¿Por qué no llevar a los niños en coche al colegio?

¿Por qué no llevar a los niños en coche al colegio?

Varios psicólogos germanos nos explican por qué no llevar a los niños en coche al colegio, un hábito que educa a los pequeños en la pasividad, la comodidad o la falta de independencia para valerse por sí solos.

Viajar en coche con niños

Los resultados de varios estudios realizados en el país bávaro son muy claros: tenemos que buscar otras alternativas para no llevar a los niños en coche al colegio, ya que esta rutina conlleva consecuencias negativas en la educación de nuestros vástagos. Se ha descubierto que entre los chicos de primaria y secundaria que acuden a diario a sus clases en el vehículo familiar se desarrolla un comportamiento más pasivo… y poseen menos confianza en sí mismos.

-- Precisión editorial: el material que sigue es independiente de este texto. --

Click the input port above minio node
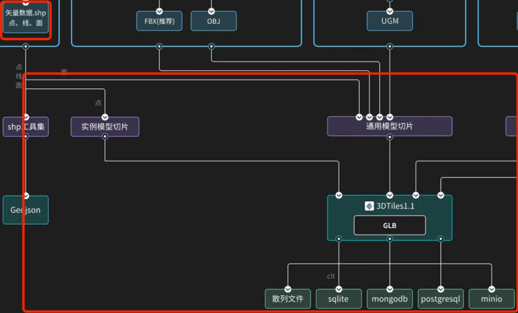The height and width of the screenshot is (313, 518). tap(491, 289)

Este tipo de conducta se ha denominado como “la generación del asiento de atrás”, en la que se encuadran niños poco activos y con sueño, que salen de los automóviles arrastrando la mochila, cabizbajos y sin esa energía propia de las edades en las que se encuentran. Lo ideal sería que cuando nuestro hijo parta desde su hogar para ir a la escuela lo haga caminando o en transporte público, ya que así tendrá que espabilarse y coger las riendas de su día, una actitud que ya le acompañará el resto de la jornada.

Si haces esto al viajar con niños, los estás poniendo en peligro… y no lo sabes

Dentro de la muestra del estudio se incluye también a los niños que deben atravesar zonas más conflictivas o de mayor distancia al centro de estudios puesto que, según los psicólogos de la Universidad de Karlstad, muchos progenitores buscan diversas excusas a la hora de justificar la acción de llevarles en coche, de tal forma que terminan proyectando sus inseguridades en los niños y, al final,  terminan acomodándoles en el asiento de atrás… hasta los 16 años.

Éstos, por su parte, prefieren aprovechar la circunstancia para adquirir la mentalidad de dormir unos minutos más u otro tipo de rutinas que no enfocan su crecimiento hacia una personalidad más resolutiva y autónoma.

Si llevamos a nuestros hijos al colegio podemos estar propiciando la formación de una personalidad menos resolutiva y autónoma

Si nuestras circunstancias nos obligan a acercar a nuestros hijos en automóvil al colegio, el informe aconseja llevar a cabo las siguientes directrices: subir el volumen de la música e interactuar con los pequeños, ya sea jugando, cantando o bromeando, siempre con una actitud positiva.

Por otro lado, si debemos echar alguna regañina a los críos debido a su comportamiento, es mejor esperar hasta la noche, cuando el día ya haya pasado: así los niños llevarán una impresión positiva durante la jornada y no mermará su confianza para afrontar sus quehaceres.